ABOUT THIS EXERCISE:
Render the data from the line with "is (996, 908)." to the line with "panel-frame is located", both included, as a Markdown table with the columns Row and Text. Give each nonblank line its own numbered row.

DATA EXTRACT:

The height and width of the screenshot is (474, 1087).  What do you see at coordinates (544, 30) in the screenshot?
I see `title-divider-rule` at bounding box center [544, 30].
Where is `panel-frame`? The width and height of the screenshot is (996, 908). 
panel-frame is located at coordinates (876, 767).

...

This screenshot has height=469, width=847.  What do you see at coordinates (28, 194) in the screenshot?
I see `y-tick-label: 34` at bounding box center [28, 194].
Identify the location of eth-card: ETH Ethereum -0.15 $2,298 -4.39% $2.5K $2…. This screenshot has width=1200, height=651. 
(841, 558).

...

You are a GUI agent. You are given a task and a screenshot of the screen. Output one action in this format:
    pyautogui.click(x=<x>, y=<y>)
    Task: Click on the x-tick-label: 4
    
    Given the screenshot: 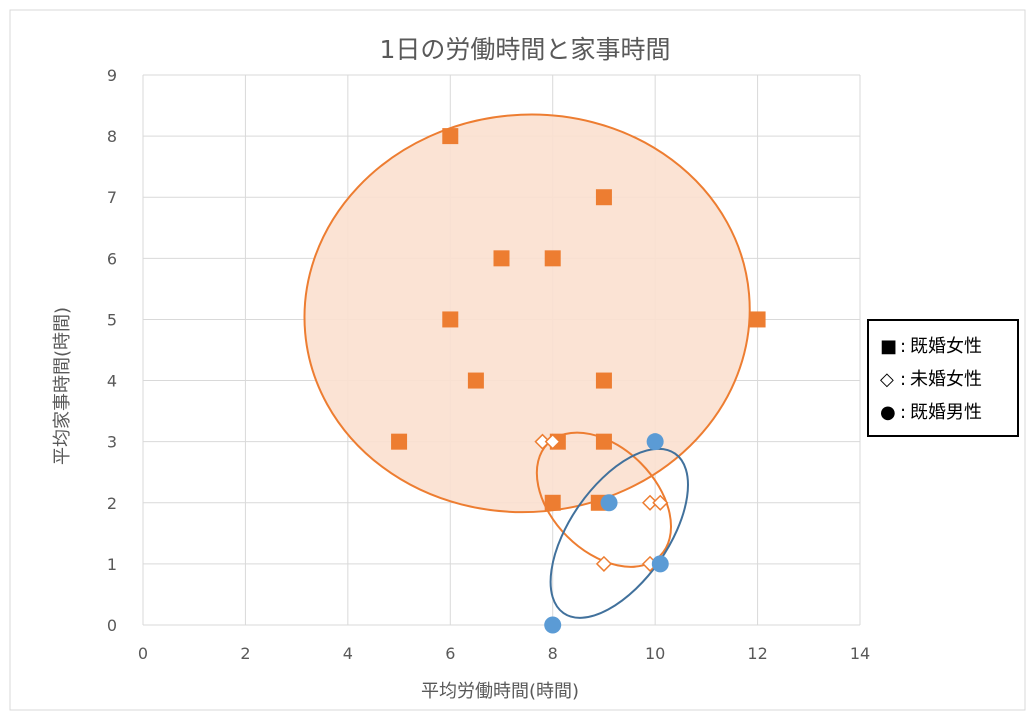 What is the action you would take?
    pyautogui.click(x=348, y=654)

ANSWER SPACE:
| Row | Text |
|---|---|
| 1 | Where is `panel-frame`? The width and height of the screenshot is (996, 908).  |
| 2 | panel-frame is located at coordinates (876, 767). |